* Отрывок текста
--------------------------------------------------

Так вот, наконец я понял, что напоминает мне наш Баянаульский ландшафт- это и есть наш природный естественный Лунапарк, продукт мастерской господа миров Великого аллаха! Гранитный баянаульский Лунапарк обладал явными неоценимыми преимуществами перед городскими аттракционами, от которых мы тогда едва не сошли с ума. Во-первых, вход в него был бесплатный для всех; во-вторых он находился на приволье, на свежем воздухе курортной зоны; а в-третьих, мы бегали, взбирались на крутые скалы и стремглав сбегали вниз с каменных сопок, как первобытные дикари, используя только свои руки-ноги; прогоняя через легкие чистейший лесной воздух, бродили в сказочном лесу, собирая дары природы; пили взахлеб хрустальную родниковую воду, березовый сок, а не крашеный лимонад сомнительного качества; чавкая, жевали чудесную сосновую смолу, но не резиновую заводскую жвачку. Скалистые невысокие горки манили к себе своей доступностью, пленяли изысканной красотой, которую придавал им особый декор из миниатюрных сосенок, редко – березок и кустов таволги, которые кокетливо росли на каменных плитах. Плотный губчатый мох мягким ковриком покрывал каменные полки, торчал из щелей между каменных плит, как цементный раствор. Как легко и приятно идти, бежать по земле, покрытой густым слоем пожелтевших сосновых иголок, высохших старых шишек и обломков веточек, которые пружинят, издавая легкий треск под ногами.

Удивителен ландшафт поселка Баянаул! Он просто невообразим. Среди пологих возвышенностей на более-менее ровных местах люди возводили свои бревенчатые домики и помещения для домашнего скота. Некоторые особо изобретательные сельчане из русских даже ухитрялись использовать пространство между этих гранитных холмов, встраивая, втискивая между ними хозяйственные постройки. Таким был ловкий работящий мужик по фамилии Баёк, который жил в Черкашинской усадьбе. Подобное архитектурное ухищрение проявил другой русский, который обжил пространство за большим Кольцо-камнем.

Смею уверить вас, уважаемый гость Баянаула, что и в самом поселке вы найдете невообразимые природные творения. Это, например, так называемый Кольцо- камень- мегалитическая скала. Их, надо сказать, два: Большой и Малый Кольцо-камни, которые располагаются почти рядышком в верхней части поселка.

--------------------------------------------------

* Список записей

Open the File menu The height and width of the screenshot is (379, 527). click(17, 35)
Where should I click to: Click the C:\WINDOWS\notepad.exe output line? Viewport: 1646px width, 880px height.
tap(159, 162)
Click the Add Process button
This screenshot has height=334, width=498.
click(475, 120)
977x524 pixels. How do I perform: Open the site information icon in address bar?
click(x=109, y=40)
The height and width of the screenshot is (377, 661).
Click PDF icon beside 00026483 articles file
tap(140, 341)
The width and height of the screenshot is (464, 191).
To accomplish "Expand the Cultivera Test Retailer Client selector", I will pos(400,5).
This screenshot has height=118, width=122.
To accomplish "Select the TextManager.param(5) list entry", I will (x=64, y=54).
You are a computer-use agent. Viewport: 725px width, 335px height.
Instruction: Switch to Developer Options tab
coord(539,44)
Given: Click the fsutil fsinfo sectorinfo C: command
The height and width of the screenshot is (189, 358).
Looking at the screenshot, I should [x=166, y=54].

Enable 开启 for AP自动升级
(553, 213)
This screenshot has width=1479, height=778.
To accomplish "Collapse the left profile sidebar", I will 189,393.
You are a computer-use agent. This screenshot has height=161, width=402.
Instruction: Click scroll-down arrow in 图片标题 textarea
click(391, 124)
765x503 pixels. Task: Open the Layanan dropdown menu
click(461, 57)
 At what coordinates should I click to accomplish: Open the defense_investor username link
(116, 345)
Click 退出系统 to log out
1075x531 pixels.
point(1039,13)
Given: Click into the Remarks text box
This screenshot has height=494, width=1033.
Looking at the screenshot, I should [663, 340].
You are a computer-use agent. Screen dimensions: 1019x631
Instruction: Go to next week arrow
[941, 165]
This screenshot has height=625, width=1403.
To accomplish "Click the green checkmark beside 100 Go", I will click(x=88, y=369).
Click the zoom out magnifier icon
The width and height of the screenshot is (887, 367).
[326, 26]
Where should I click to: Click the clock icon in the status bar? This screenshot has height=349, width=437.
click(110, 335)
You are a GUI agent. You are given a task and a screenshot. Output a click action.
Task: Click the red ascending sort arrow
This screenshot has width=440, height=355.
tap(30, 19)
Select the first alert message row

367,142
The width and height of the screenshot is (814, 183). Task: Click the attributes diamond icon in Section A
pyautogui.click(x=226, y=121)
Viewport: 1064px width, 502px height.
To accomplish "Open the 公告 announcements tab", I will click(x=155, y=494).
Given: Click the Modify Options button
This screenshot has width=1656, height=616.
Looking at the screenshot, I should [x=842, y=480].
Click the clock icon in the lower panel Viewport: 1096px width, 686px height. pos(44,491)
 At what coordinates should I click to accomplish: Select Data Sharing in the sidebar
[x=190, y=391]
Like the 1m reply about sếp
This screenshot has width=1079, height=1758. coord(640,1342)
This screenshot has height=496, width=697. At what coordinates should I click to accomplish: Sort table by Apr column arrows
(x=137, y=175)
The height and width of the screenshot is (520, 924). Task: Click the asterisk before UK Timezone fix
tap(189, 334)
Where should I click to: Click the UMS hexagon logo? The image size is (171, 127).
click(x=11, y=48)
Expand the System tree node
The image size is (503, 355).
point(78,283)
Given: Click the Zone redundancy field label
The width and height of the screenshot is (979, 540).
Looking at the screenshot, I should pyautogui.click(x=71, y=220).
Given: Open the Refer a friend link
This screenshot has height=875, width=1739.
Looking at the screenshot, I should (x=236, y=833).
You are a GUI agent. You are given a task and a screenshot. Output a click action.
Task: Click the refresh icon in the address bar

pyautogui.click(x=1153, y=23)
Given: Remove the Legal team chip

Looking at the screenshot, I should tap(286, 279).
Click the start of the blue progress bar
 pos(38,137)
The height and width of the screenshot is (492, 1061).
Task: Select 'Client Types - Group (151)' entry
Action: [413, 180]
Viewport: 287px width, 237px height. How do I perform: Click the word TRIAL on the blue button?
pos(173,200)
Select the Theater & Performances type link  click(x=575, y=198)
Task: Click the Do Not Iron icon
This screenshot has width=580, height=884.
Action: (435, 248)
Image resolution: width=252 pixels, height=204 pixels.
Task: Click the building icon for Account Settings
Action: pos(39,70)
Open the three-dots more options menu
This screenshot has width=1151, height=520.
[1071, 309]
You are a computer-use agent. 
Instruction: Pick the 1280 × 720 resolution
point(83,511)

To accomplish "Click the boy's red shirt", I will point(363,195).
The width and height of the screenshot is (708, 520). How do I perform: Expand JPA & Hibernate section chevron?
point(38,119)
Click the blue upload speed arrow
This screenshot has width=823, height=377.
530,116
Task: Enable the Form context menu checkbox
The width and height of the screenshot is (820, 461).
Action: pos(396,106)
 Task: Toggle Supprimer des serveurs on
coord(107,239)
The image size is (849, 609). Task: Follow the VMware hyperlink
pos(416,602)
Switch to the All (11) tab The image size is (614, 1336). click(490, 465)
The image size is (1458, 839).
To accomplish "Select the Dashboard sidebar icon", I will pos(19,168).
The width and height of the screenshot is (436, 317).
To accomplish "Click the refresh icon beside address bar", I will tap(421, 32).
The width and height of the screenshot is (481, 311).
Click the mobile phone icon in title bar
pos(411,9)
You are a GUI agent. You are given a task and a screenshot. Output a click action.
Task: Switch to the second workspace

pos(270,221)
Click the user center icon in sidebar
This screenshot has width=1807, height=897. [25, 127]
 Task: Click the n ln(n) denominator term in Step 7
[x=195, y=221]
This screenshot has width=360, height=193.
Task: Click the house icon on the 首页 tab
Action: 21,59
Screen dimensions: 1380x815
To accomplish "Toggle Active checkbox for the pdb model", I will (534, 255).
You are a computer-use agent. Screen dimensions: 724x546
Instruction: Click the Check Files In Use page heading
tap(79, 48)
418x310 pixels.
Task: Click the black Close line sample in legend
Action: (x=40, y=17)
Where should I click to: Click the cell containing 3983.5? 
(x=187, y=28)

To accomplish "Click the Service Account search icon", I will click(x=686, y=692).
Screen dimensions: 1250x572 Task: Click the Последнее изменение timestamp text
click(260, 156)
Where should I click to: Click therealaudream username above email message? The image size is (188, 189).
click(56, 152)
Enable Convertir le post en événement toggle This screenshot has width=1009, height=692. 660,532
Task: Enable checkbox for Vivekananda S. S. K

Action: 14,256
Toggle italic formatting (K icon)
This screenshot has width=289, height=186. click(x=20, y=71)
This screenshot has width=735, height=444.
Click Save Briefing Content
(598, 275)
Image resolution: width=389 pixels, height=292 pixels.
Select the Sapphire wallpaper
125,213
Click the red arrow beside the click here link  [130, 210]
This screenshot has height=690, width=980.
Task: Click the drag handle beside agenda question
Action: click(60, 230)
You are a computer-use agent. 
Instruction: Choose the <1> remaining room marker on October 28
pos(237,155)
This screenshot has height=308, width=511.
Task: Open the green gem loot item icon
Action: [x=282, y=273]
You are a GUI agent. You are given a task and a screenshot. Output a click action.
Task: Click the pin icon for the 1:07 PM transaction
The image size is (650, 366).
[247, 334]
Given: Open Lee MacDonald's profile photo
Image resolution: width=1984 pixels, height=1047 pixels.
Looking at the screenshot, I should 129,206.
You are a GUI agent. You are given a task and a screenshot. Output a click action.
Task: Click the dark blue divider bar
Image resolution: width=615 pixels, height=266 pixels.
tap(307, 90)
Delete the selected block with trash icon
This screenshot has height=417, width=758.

--------------------------------------------------

* Письменное задание 1
Перечислите, из чего, согласно отрывку о Баянауле, состоял особый декор скалистых горок.
* Письменное задание 2
Продолжите отрывок о Баянауле, начав сразу после его последней фразы.
Записи здесь ни при чем.

* Ответ на задание 1
Миниатюрные сосенки, березки и кусты таволги.

* Ответ на задание 2
Два диковинных каменных образования возвышаются наверху западной части районного центра, на просторном плато. Поднимаясь до самого конца бывшей улицы Советов в сторону заката, можно увидеть, как с левой стороны у края каменной дороги встает Малый Кольцо-камень. Он невысок- метра, пожалуй, три-четыре в высоту, и вздымается своим каплевидным телом с востока на запад на двенадцать метров. Его сквозное отверстие смотрит на север-юг, словно гигантский монокль. По сравнению с Большим Кольцо-камнем, Малый Кольцо-камень не был достаточно привлекательным для того, чтобы долго лазать по нему. Да и само отверстие-кольцо было вогнутым с обеих сторон камня, очень неудобное, чтобы, взобравшись, посидеть минуту-другую. Поэтому гуляющий праздный люд и мальчишки-живчики, быстро покрутившись и подивившись на диковинное гранитное кольцо, проходят дальше, где в окружении невысоких каменных холмов расстилается просторная поляна. Тропинка, ведущая в микрорайон, рассекает ее пополам и, нырнув в тесный извилистый каменный проход, исчезает в низине между густо растущих сосен.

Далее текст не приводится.